Switzerland's success dealing with COVID-19 is likely down to a combination of swift response and geography. They banned mass gatherings the day after their first confirmed case and quickly distributed fliers and information regarding safe hygiene practices. Initially, in late February, they banned gatherings of 1000 or more people, but brought it down to 100 or more people by the second week of March. With one canton going further and having a cap of only 50. In addition, all educational establishments were closed alongside the lower cap. A few days after this they closed all services deemed non-essential, and issued a relief package to cover most wages and business expenses. A few more days later they reduced the gathering cap down to 5 people.
These measures lead to an immediate and sharp decline in new cases, and by late April, they began to slowly ease restrictions. They started by allowing businesses where people didn't gather in mass to open, such as hair dressers. On top of that they also allowed some non-essential shops to open as well. Both types of businesses had to follow safety procedures. By the end of the second week of May, they began to open the rest of the shops as well as primary and secondary education schooling. Then by the start of the second week of June, they started opening higher education and other public services. Mass gatherings over 1000 people are still prohibited until at least October 1st.
In the USA and many other countries, politicians focus primarily on profiting and staying in power. This means they they're going to be very good at some things, but in no way makes them smart. They're just as vulnerable to manipulation and misinformation as anyone else is when it comes to topics they're not familiar with. Additionally, due to their primary interests, they will often avoid decisions that would cause short term loss, even if the long term gain massively outweighs that loss.
Regarding suppression of successful therapies, I haven't seen much info regarding that.

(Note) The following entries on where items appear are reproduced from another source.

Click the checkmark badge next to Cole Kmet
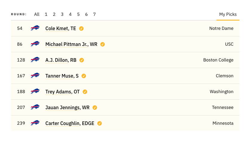 [x=81, y=28]
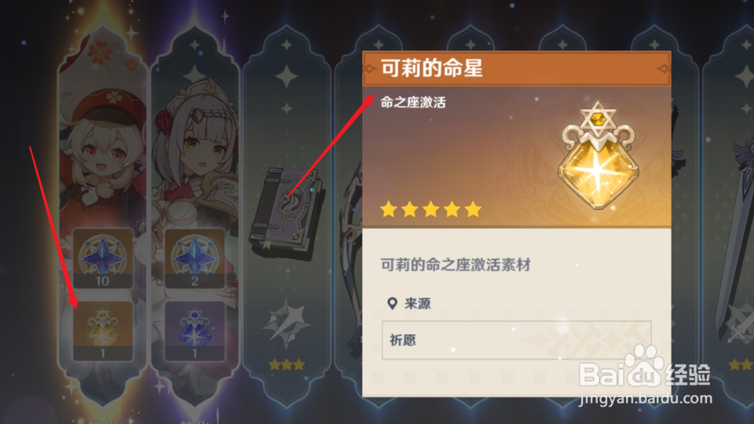Click the five-star rating row
The image size is (754, 424).
(431, 210)
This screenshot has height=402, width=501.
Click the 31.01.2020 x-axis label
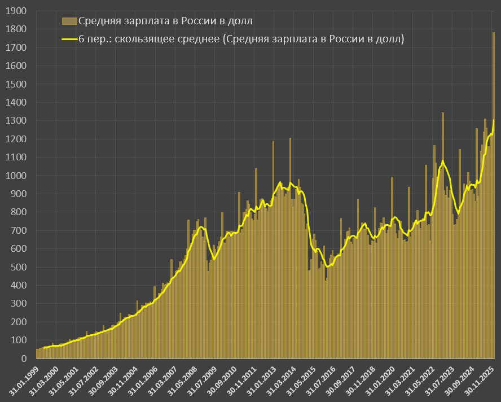pyautogui.click(x=384, y=381)
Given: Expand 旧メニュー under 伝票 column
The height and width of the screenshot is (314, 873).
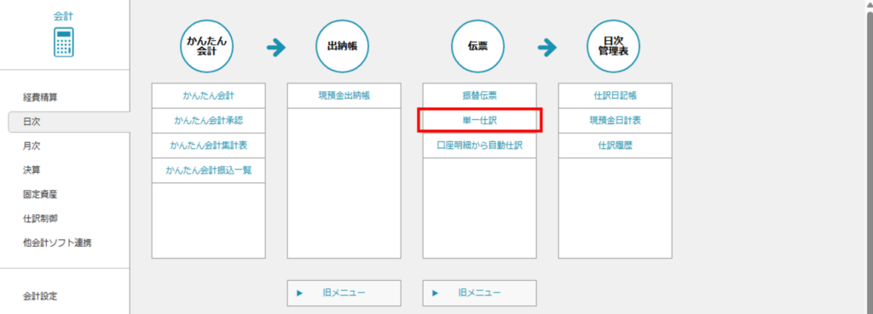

There could be any number of reasons any one treatment is dismissed, such as having an unacceptable risk of complications.
From what I've seen, the actual false positive rate is lower than 5%. Not sure where you get this "90%" from. If you're referring to testing sensitivity in the USA, that particular test has an even lower false positive rate. A positive with that test guarantees the sample was infected with COVID, but it does not guarantee a patient is contagious. A test is only false positive if it returns positive but the patient is not infected at all, such as if the sample is contaminated after collection but before testing.
You could also be referring to a defective batch of tests in Connecticut, which led to 90 people receiving false-positive tests. Either way, the number of false positives is not high enough to be a concern.
If anything, higher sensitivity will make the US look better because it will make death rates look lower than elsewhere as it'll be including infections that didn't pose much risk to begin with.
The inventor of the polymorase chain reaction said it was never intended for qualitative analysis. Jew York Times: Should your test be negative?. Chinese studies have been reported at 80% false positive rates. No one ever offers a tcell immunity test. I hope you step out onto thehighwire with del bigtree. There are better people with numbers than me that would certainly do a better job of breaking down the death rate than I can.